─── SOURCE TEXT

This is a container image for running Zulip
(GitHub) in
production. Image available from:

  • Docker Hub (docker pull zulip/docker-zulip:3.2-0)

Current Zulip version: 3.2
Current Docker image version: 3.2-0

Project status: Alpha. While this project works and is
used by many sites in production, configuring is substantially more
error-prone than the normal Zulip installer (which
Just Works). We recommend this project if you want to host Zulip
using Docker, but both setting up and maintaining a Zulip server is
simpler and less error-prone with the normal installer than with Docker.

Overview

This project defines a Docker image for a Zulip server, as well as
sample configuration to run that Zulip web/application server with
each of the major services that Zulip uses in
its own container: redis, postgres, rabbitmq, memcached.

We have configuration and documentation for
Docker Compose and
Kubernetes; contributions are welcome for
documenting other container runtimes and flows.

If you aren't already a Docker expert, we recommend starting by
reading our brief overview of how Docker and containers work in the
next section.

The Docker data storage model

Docker and other container systems are built around shareable
container images. An image is a read-only template with instructions
for creating a container. Often, an image is based on another image,
with a bit of additional customization. For example, Zulip's
zulip-postgresql image extends the standard postgresql image (by
installing a couple postgres extensions). And the zulip image is
built on top of a standard ubuntu image, adding all the code for a Zulip
application/web server.

──────
─── PROVIDED RECORDS

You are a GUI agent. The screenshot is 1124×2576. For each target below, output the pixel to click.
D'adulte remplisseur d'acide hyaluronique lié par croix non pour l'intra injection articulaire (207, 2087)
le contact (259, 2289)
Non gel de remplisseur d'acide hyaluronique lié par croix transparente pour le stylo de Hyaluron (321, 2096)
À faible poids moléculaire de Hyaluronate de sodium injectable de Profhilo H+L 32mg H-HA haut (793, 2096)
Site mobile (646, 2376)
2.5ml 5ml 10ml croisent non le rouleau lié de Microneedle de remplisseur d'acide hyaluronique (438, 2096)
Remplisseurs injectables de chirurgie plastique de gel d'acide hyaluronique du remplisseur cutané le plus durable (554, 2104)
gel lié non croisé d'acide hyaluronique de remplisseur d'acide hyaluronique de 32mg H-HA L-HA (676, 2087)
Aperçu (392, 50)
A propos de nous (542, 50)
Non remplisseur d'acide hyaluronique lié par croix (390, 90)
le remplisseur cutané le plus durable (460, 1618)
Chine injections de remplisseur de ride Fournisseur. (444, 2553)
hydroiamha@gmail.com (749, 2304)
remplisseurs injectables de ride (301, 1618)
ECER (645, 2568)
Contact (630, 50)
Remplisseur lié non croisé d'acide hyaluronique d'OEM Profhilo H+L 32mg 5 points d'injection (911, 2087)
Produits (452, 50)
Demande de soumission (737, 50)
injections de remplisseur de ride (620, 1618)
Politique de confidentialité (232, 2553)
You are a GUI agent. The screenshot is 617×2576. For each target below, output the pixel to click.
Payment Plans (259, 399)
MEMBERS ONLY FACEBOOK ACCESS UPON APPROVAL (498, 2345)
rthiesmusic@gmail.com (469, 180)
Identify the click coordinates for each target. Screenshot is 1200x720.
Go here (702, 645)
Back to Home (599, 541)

──────

**PROBLEM TO WORK ON**
According to the Zulip Docker image text, which image is the zulip image built on top of? None of the items are needed for this.

**ANSWER TO THIS TASK**
A standard ubuntu image.